Following last year’s legalization of recreational cannabis, pot edibles are set to become legal this December. But Premier Brian Pallister says consuming them in public won’t be allowed in Manitoba.
“You can’t go out to the park and eat them,” Pallister told reporters Friday.
Manitoba’s current cannabis laws already prevent smoking and vaping pot in public or in a vehicle — and include a $672 fine for people caught doing so. But the rules around consuming edibles are a little more hazy.
Pallister believes the legislation already prohibits consumption of edible products, but admitted it’s possible an amendment may be needed.
NDP Leader Wab Kinew said the government needs to provide more clarity.
“They need to clarify whether people are going to be allowed to, say, go to Folk Fest and eat a brownie,” he said.
The Opposition leader argued adults should be allowed to consume cannabis edibles in public, though, as long as the packaging is childproof.
When recreational cannabis became legal in Canada last October, the sale of edible products was still prohibited.
Last June, Health Canada announced regulations around cannabis products like edibles, beverages, topicals and extracts that will come into effect on Oct. 17. Those products will legally become available for sale in Canada in mid-December.
Kinew said Friday he still wants to see clarity from the federal government on rules to make sure edibles are not marketed in a way that makes them attractive to minors.
Information presented in a committee he was in Friday suggested edible sales are expected to generate $20 million annually for the province, Kinew said.
Manitoba has imposed some comparatively strict rules around cannabis since legalization.
For example, Manitoba and Quebec were the only provinces that completely banned the growing and possession of cannabis plants in a residence following the legalization of recreational pot last October.

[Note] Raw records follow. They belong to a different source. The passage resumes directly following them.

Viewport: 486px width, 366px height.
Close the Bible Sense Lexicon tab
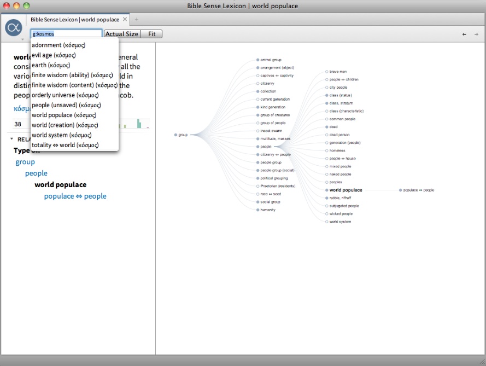(125, 19)
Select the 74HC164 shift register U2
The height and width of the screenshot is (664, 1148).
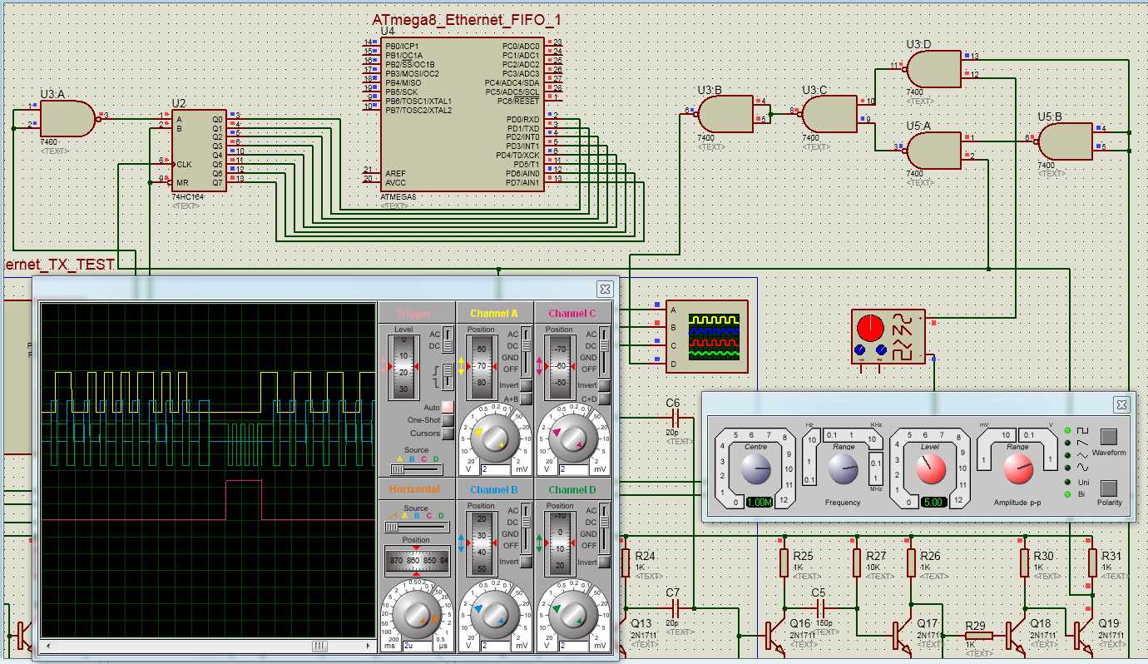(197, 151)
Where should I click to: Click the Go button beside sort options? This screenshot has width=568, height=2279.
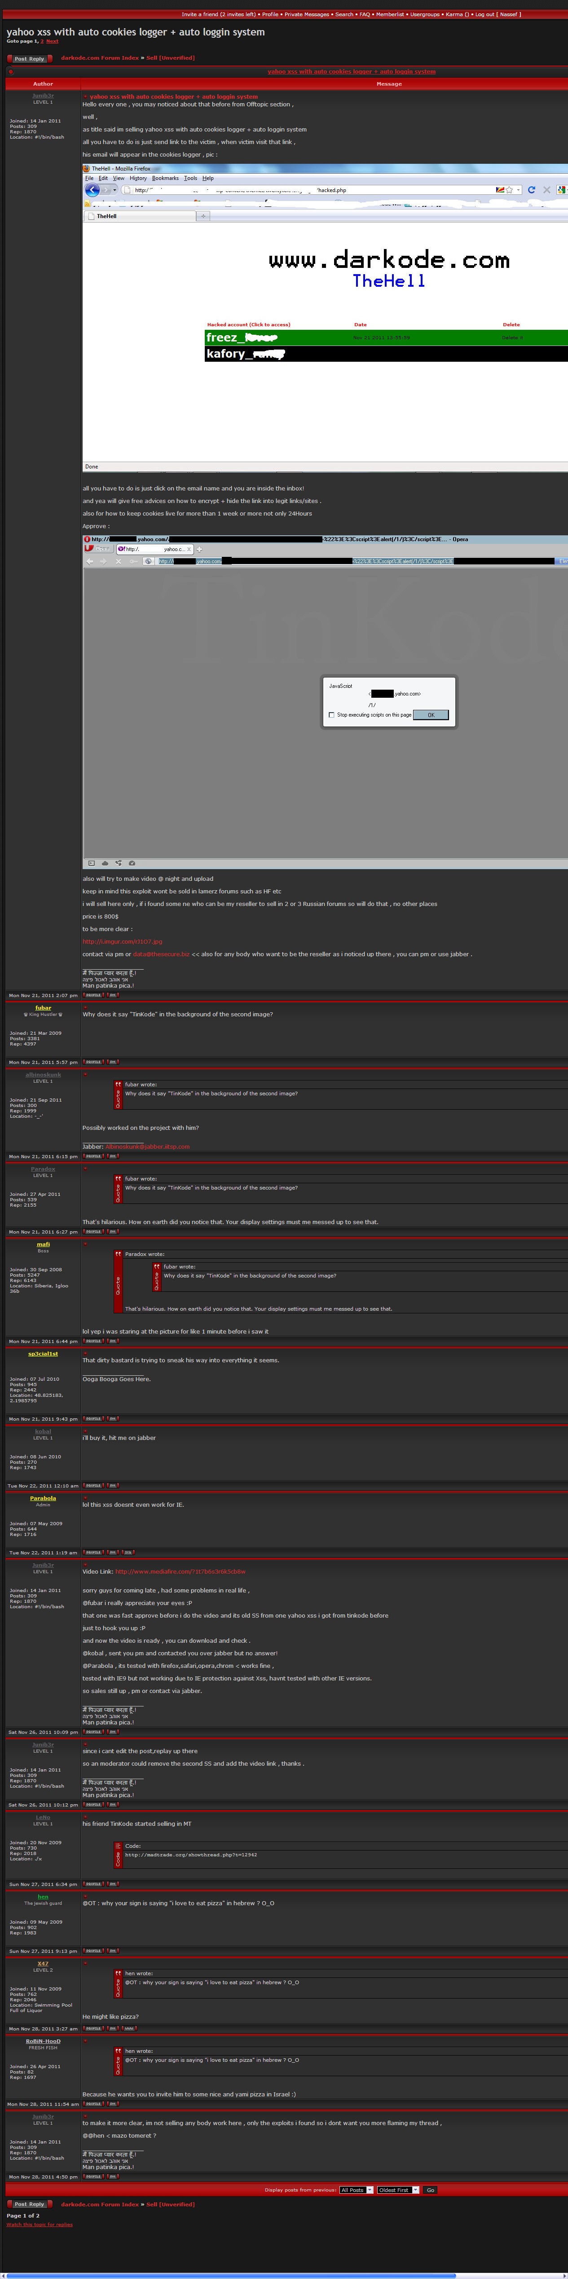pyautogui.click(x=430, y=2190)
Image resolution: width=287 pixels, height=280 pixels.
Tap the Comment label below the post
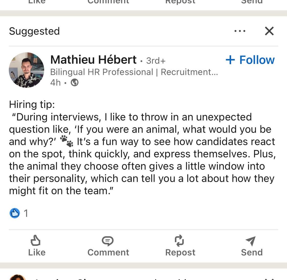point(108,252)
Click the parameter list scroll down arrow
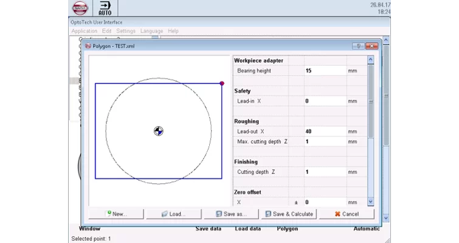This screenshot has width=459, height=243. [x=371, y=202]
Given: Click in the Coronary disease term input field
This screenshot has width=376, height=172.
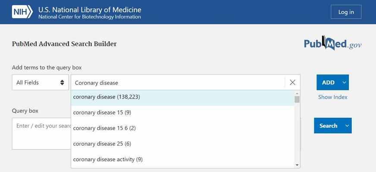Looking at the screenshot, I should [178, 83].

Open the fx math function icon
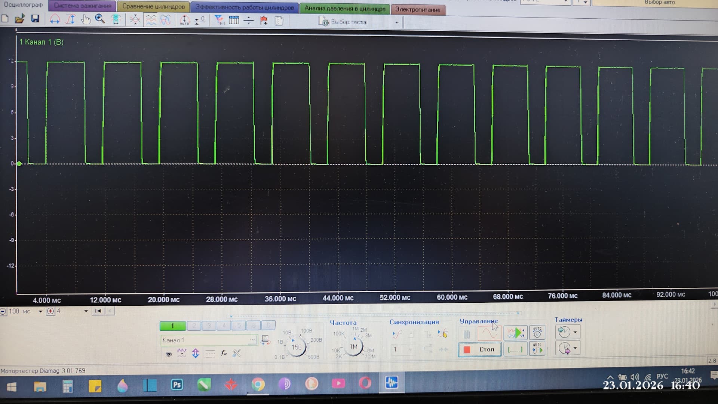tap(224, 353)
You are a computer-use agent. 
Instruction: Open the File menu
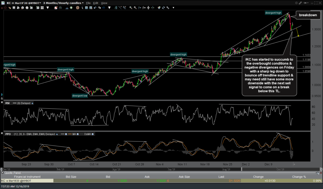point(88,3)
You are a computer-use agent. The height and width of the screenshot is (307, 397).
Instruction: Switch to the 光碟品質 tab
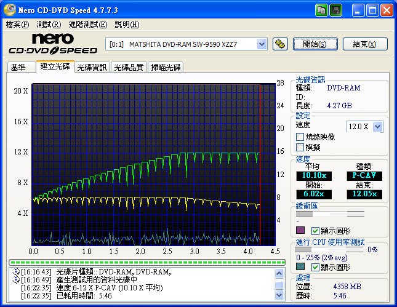click(x=129, y=68)
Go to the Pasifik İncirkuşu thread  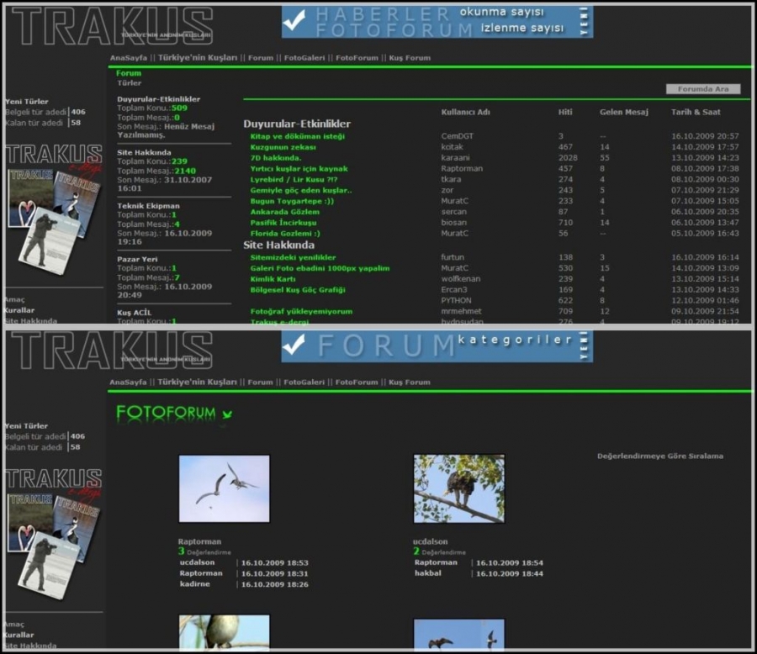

The Quebec Superior Court struck down that province’s ban on home cannabis cultivation last month, ruling the provincial ban was unconstitutional because it infringed on the federal government’s jurisdiction over criminal matters.
So far, only one person has been charged for cultivating cannabis in a residence since the Liquor, Gaming and Cannabis Control Act came into effect last fall, a Manitoba government spokesperson told CBC News.